Because Maple Finance handles large institutional capital flows, any serious flaw, particularly in loan creation, fee management, or withdrawal logic, could lead to irreversible fund loss. The V2 Private release introduced several new contracts and upgrade flows:

  • New MapleLoanInitializer logic for deploying loans with correct fee managers.
  • LoanManager upgrades to enforce storage and access‐control changes.
  • PoolManager functions that allow delegates to adjust withdrawal managers and fee rates on the fly.

Scope of the Engagement

image
  • Team: 3 auditors — 6 person‐weeks
  • Platform: Ethereum

Audit Date: 2023-04-06

Language: Solidity

Type: Code Audit

Results and Findings

Notable High-Severity Issues:

Fixed‐Term Loans Can Be Deployed with a Malicious Fee Manager

  • Description: The MapleLoanInitializer did not verify that the supplied fee‐manager address was a whitelisted instance. An attacker could monitor a legitimate loan‐creation transaction, replay it with an arbitrary fee‐manager address (potentially choosing a constructor salt that yields the same bytecode hash prefix), and cause the pool delegate to fund a malicious contract. All loan funds would then be sent to the attacker’s address.
  • Resolution: Added an isInstanceOf check in MapleGlobals to ensure that any fee‐manager being set during initialization is on the approved whitelist.
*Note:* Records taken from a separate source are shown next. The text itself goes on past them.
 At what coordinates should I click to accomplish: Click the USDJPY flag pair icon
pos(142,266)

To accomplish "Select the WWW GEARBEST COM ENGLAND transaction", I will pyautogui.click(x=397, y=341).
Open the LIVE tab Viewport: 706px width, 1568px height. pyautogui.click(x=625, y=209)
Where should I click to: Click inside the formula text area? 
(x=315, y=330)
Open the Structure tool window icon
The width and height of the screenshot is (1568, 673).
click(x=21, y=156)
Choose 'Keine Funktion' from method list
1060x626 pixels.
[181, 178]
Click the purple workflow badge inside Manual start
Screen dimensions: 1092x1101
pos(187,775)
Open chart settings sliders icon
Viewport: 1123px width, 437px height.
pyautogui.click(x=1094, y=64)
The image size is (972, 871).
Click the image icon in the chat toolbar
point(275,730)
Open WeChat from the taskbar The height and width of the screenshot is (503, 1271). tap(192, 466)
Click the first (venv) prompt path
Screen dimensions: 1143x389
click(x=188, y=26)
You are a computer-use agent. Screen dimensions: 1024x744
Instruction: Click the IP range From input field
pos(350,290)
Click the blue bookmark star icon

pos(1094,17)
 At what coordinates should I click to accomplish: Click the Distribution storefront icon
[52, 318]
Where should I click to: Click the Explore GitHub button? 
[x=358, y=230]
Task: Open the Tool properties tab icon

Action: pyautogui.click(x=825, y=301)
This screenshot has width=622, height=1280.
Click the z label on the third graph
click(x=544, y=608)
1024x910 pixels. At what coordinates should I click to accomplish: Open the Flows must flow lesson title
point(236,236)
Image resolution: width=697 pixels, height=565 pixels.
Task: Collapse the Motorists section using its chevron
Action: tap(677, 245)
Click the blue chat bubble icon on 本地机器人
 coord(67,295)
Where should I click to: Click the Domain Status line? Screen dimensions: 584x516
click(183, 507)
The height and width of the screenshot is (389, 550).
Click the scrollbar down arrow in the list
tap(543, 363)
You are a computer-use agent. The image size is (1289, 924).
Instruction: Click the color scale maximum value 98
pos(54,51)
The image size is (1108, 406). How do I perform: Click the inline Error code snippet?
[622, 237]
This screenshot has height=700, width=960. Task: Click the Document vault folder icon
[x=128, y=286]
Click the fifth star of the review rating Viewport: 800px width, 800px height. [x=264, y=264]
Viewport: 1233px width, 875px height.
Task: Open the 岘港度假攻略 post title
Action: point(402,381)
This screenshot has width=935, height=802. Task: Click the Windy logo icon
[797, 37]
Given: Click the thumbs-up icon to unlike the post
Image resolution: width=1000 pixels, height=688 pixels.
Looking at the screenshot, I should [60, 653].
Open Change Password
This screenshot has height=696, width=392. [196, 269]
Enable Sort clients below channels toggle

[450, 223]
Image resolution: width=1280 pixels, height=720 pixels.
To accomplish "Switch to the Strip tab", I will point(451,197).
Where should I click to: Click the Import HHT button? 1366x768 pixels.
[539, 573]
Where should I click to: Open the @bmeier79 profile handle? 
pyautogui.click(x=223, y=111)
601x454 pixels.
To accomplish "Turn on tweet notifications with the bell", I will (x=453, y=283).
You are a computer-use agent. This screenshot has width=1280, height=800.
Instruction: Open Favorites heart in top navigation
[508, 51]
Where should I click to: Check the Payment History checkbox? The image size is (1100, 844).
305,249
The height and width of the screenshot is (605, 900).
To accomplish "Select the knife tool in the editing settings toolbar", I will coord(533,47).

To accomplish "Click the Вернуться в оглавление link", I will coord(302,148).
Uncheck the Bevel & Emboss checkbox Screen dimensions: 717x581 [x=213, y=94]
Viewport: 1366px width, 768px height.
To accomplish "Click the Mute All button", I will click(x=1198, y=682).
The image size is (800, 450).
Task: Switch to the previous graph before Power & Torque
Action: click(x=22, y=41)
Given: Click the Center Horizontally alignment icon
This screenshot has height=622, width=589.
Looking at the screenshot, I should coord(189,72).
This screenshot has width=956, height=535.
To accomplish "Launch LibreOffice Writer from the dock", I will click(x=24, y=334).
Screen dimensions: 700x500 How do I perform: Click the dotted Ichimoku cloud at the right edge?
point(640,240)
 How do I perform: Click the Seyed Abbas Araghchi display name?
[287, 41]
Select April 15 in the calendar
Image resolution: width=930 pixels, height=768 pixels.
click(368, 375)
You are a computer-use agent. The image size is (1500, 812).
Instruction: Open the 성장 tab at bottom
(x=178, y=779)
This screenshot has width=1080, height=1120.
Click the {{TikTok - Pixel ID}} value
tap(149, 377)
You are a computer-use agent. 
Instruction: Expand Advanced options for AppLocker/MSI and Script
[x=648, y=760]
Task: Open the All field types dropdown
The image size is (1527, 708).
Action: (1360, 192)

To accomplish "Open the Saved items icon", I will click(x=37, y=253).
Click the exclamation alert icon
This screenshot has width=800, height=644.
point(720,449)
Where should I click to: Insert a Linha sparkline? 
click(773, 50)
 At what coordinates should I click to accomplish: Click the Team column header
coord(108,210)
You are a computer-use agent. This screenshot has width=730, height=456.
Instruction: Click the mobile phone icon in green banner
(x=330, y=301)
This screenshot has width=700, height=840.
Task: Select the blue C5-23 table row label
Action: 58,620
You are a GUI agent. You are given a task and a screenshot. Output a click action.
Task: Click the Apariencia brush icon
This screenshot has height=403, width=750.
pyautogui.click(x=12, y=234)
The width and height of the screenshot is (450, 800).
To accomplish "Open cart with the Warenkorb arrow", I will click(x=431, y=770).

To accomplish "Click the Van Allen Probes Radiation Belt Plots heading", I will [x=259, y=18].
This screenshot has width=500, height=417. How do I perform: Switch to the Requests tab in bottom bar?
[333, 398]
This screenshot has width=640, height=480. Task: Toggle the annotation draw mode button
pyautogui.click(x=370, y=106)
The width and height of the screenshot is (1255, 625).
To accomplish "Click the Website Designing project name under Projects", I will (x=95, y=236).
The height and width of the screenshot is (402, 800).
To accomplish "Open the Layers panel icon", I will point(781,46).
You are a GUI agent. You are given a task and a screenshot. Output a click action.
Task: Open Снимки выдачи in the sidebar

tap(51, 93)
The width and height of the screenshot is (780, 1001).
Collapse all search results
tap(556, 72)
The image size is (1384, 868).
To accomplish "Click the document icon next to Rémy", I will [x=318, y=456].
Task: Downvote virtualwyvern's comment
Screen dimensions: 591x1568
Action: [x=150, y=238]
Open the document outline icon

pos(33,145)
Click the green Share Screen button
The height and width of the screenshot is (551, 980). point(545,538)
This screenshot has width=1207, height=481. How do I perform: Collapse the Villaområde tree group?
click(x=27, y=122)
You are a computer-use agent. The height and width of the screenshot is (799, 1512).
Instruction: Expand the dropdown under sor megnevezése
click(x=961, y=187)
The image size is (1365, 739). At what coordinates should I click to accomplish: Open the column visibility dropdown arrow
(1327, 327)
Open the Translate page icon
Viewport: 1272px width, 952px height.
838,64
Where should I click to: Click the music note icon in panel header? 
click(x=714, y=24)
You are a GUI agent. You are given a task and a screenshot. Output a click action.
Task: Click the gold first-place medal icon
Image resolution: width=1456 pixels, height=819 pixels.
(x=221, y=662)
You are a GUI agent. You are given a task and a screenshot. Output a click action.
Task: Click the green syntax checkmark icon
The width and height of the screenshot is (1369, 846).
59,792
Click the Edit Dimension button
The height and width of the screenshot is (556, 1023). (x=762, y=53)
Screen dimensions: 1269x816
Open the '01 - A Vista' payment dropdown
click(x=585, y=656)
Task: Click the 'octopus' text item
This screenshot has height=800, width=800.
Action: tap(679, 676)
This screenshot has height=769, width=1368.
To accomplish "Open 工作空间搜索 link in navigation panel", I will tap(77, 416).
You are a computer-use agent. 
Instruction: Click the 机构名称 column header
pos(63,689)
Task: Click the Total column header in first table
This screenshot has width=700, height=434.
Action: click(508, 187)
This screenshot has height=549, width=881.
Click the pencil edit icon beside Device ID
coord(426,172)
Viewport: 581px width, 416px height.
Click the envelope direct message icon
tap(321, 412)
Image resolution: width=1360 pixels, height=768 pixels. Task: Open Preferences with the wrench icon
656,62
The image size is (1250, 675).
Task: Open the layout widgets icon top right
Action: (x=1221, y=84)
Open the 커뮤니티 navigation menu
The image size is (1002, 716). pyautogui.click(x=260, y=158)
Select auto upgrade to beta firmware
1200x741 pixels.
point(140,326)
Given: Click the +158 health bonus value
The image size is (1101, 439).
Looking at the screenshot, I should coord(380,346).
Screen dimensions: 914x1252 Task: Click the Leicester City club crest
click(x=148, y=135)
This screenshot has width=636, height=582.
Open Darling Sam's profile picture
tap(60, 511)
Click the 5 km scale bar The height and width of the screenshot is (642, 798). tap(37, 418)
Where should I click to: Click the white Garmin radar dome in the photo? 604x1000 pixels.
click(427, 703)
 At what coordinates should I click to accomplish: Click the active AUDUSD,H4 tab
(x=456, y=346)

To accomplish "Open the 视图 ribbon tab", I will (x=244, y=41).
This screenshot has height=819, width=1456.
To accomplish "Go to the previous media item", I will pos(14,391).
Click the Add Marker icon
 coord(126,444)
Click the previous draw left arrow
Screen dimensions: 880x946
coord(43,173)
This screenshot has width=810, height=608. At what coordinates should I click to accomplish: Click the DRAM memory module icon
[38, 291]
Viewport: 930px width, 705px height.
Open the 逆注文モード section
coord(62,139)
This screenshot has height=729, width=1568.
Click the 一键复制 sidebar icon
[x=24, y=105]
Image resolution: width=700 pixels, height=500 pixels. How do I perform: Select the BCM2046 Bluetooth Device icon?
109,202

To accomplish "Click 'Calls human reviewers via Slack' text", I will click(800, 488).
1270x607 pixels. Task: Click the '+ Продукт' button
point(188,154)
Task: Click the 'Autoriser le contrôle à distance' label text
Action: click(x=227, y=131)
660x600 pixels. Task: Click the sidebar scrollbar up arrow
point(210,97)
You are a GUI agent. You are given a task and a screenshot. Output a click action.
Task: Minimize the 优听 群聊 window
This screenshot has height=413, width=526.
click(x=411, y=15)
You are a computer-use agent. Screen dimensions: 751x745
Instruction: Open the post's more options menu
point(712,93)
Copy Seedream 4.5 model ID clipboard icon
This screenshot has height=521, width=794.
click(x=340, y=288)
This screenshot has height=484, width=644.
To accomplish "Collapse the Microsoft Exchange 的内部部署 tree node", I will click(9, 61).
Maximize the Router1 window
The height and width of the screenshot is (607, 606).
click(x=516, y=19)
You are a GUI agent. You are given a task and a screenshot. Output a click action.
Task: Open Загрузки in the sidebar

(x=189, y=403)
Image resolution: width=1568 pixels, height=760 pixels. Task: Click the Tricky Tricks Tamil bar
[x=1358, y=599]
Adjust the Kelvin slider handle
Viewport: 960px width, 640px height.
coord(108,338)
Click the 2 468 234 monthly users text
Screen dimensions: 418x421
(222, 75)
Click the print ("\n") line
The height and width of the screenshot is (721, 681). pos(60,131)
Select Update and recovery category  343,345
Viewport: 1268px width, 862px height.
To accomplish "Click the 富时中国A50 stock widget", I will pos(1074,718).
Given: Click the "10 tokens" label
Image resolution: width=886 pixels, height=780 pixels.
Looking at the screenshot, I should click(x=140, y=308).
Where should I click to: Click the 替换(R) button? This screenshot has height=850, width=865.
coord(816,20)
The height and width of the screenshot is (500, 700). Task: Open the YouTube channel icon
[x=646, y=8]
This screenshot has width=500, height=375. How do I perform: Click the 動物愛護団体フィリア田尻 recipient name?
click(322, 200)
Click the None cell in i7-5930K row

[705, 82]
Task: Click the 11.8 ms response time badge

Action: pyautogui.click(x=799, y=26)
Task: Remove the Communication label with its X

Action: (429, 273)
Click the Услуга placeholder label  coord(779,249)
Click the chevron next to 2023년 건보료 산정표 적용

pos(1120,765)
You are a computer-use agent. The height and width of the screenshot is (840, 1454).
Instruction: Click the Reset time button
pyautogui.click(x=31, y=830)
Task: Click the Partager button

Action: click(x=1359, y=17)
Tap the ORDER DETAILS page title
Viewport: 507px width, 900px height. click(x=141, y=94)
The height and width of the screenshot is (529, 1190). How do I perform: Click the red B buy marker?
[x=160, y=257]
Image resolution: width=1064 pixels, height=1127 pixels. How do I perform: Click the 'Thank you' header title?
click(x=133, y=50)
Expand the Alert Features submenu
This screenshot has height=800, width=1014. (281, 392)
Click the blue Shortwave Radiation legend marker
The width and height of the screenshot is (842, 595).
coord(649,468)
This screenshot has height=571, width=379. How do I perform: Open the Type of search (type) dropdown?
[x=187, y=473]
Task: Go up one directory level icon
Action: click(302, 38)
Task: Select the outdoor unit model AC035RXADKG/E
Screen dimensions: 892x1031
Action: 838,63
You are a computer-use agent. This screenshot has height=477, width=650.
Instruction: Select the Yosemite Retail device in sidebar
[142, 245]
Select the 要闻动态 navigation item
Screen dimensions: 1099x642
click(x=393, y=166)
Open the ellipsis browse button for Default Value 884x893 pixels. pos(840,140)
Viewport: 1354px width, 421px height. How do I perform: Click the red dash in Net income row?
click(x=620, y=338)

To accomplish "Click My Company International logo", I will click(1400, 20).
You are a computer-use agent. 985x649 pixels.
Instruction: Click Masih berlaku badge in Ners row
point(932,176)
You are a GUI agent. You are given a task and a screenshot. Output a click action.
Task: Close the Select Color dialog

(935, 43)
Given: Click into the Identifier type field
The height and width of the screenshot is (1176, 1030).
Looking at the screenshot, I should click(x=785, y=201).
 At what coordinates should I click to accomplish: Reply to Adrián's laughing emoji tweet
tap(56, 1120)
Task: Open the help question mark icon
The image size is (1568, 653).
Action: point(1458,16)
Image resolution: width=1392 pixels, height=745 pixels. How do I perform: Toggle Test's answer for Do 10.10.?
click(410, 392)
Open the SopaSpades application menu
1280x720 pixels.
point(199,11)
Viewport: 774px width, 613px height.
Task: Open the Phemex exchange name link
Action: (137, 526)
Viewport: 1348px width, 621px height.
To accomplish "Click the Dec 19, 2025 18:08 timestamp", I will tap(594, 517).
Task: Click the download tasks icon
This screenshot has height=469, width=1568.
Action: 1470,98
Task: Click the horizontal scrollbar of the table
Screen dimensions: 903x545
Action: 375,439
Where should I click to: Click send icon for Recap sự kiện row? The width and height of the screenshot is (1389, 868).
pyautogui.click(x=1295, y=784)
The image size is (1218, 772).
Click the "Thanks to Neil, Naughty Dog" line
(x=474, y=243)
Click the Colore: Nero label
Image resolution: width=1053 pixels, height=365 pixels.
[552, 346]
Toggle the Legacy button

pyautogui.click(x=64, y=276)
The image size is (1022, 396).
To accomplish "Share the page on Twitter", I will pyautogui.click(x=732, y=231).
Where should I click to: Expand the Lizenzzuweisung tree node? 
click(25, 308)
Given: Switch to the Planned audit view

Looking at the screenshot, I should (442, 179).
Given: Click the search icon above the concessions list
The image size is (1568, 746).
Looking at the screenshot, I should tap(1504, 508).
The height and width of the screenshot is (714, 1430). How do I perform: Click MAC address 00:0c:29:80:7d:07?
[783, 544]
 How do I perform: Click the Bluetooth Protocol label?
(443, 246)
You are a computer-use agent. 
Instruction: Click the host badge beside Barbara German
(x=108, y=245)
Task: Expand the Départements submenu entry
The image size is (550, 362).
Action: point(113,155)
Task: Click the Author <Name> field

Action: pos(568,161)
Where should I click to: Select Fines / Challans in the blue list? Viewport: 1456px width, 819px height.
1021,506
The initializer now reverts if an untrusted fee manager is provided.

Delegates Can Set an Unbounded Origination Fee and Drain Pool Funds

  • Description: Within MapleLoanInitializer, the pool delegate could arbitrarily set the origination fee to 100% (minus any platform fee). Because anyone can deploy a loan for a funded pool, an attacker delegate could create a loan with an origination fee equal to the entire pool balance, fund it, and immediately collect all funds as fees upon loan creation.
  • Resolution: Imposed an upper bound on origination fees in MapleGlobals so that delegates cannot exceed a configurable maximum. Additionally, updates were made to require governor approval or timelock for any fee changes beyond a safe threshold.

Pool Delegates Can Steal All Funds by Swapping in a Malicious WithdrawalManager

  • Description: The PoolManager contract allowed delegates to call setWithdrawalManager() without any whitelist or pause mechanism. A malicious delegate could point this reference to a contract that returns the entire pool balance for a single share. By depositing just one token to receive one share, then swapping in the malicious WithdrawalManager, the delegate could redeem that share and drain every asset in the pool.
  • Resolution: Removed the public setWithdrawalManager() method from PoolManager and replaced it with a governor‐controlled, timelocked setter. As a stopgap, the function is paused by default and only the governor (after a delay) can change the withdrawal manager address.

Severity Issues

critical
high

3

informational

Several

medium

9

low

9

Audit Period

6 PW

Report

In conclusion

During the Maple Finance V2 Private audit, Three Sigma Labs identified three high‐severity vulnerabilities that would have allowed malicious actors to:

  1. Deploy loans with bogus fee managers to redirect funds (3S-MAPLE-H01).
  2. Set origination fees arbitrarily high and withdraw the entire pool balance as fees (3S-MAPLE-H02).
  3. Replace the withdrawal manager with a malicious contract and drain all pool assets (3S-MAPLE-H03).

All three issues were promptly addressed before mainnet release. With these critical fixes, Maple’s private lending pools now enforce strict whitelisting of fee managers, cap delegate fees, and lock down withdrawal‐manager updates under governor control.